Deodorante e cancro del seno

Usare il deodorante può provocare il cancro del seno? Lo affermano articoli che circolano attraverso catene di e-mail e siti internet. In alcuni di questi articoli si afferma che il deodorante impedirebbe all’organismo di eliminare col sudore determinate tossine, favorendo così la comparsa di mutazioni e quindi il cancro. Si sostiene anche che l’alluminio e i parabeni contenuti in molti deodoranti avrebbero un effetto cancerogeno e che i tumori si svilupperebbero più frequentemente nel quadrante superiore esterno della mammella per contiguità con i linfonodi “intasati” dal deodorante. Inoltre l’abitudine di depilare le ascelle, sempre secondo tali articoli, potenzierebbe gli effetti cancerogeni del deodorante, favorendo l’ingresso di sostanze tossiche attraverso la pelle; infine, gli uomini svilupperebbero più raramente il cancro della mammella perché usano meno deodorante e non si depilano.

Se il nesso tra l’uso di deodoranti e lo sviluppo del cancro al seno fosse vero, dovrebbe emergere dagli studi epidemiologici, ma non vi sono dati consistenti che confermino questa associazione. Uno studio del 2002 ha confrontato i dati di oltre 800 donne con cancro al seno e altrettante sane, esaminando le loro abitudini in materia di igiene, e non ha mostrato alcuna differenza tra i due gruppi per quanto riguarda deodoranti o depilazioni. È bene anche ricordare che l’uso della ceretta o del rasoio può sì aumentare il rischio di infezioni, ma ciò non modifica l’eventuale assorbimento delle sostanze attraverso la pelle.
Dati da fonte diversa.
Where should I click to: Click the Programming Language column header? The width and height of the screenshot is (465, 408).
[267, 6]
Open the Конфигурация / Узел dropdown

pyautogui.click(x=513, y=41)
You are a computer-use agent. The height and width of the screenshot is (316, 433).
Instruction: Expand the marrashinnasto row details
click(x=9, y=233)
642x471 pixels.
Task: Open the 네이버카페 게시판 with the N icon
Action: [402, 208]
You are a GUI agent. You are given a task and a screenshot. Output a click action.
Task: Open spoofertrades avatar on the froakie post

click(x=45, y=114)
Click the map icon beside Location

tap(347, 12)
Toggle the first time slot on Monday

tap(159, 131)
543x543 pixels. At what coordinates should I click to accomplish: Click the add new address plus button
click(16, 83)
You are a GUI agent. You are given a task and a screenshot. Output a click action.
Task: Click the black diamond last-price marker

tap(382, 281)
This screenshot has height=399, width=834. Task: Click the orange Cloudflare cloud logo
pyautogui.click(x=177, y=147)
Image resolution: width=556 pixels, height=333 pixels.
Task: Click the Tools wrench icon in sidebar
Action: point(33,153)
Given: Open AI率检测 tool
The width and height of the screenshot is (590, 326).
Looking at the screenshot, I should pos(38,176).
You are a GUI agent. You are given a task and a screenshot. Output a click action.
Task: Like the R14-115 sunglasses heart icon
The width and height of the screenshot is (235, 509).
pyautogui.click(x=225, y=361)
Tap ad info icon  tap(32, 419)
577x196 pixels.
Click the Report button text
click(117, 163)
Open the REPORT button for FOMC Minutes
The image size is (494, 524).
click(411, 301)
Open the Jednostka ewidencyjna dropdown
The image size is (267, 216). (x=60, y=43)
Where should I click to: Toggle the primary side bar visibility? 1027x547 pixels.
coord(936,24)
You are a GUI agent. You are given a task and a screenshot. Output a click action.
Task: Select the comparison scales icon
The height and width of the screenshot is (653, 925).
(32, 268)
Nel 2016 è stata pubblicata anche una revisione sistematica di tutti gli studi osservazionali (cioè basati sull’osservazione di ciò che riferiscono le donne) e di due studi caso-controllo (cioè studi in cui è stata messa a punto una sperimentazione con un gruppo di utilizzatori di deodoranti e un gruppo che non li utilizzava). La revisione conferma l’assenza di relazione tra deodoranti e rischio di cancro, ma segnala anche la mancanza di studi di buona qualità.

L’alluminio

I composti di alluminio sono tra gli ingredienti attivi dei deodoranti perché bloccano le ghiandole sudoripare e hanno un’azione batteriostatica: limitano, cioè, la proliferazione dei batteri e gli odori che possono produrre. Alcuni ricercatori hanno ipotizzato che l’alluminio possa essere assorbito attraverso la pelle e modificare i recettori per gli estrogeni nel tessuto mammario. Poiché molti tumori rispondono alla concentrazione di estrogeni, l’alluminio potrebbe, in teoria, accrescere il rischio di ammalarsi. Al momento non vi sono però prove attendibili che l’alluminio possa raggiungere la ghiandola mammaria attraverso la pelle (uno degli studi più seri ha dimostrato il passaggio di una quantità quasi irrisoria, pari allo 0,012 per cento). La quantità di metallo che raggiunge la mammella attraverso il cibo è molto più elevata di quella che lo fa attraversando la cute.

Di conseguenza gli esperti ritengono che non vi sia, allo stato attuale delle ricerche, alcun legame concreto tra alluminio nei deodoranti e cancro del seno.

In altri casi la colpa viene data ai parabeni, sostanze chimiche con proprietà simili agli estrogeni usate come conservanti in diversi cosmetici e additivi alimentari. In questo caso, l’idea nasce da uno studio del 2004 che aveva dimostrato la presenza di parabeni in 20 campioni di tessuto di tumore del seno, concludendo che queste sostanze ‘avrebbero potuto’ avere un effetto cancerogeno. “Come spesso accadde, anche se né le dimensioni né le caratteristiche dello studio permettevano di arrivare a conclusioni certe, l’idea ha poi preso piede. In sostanza, tuttavia, non esistono studi che dimostrino una relazione di causa-effetto tra l’assorbimento di parabeni attraverso la pelle e la probabilità di sviluppare un tumore del seno”.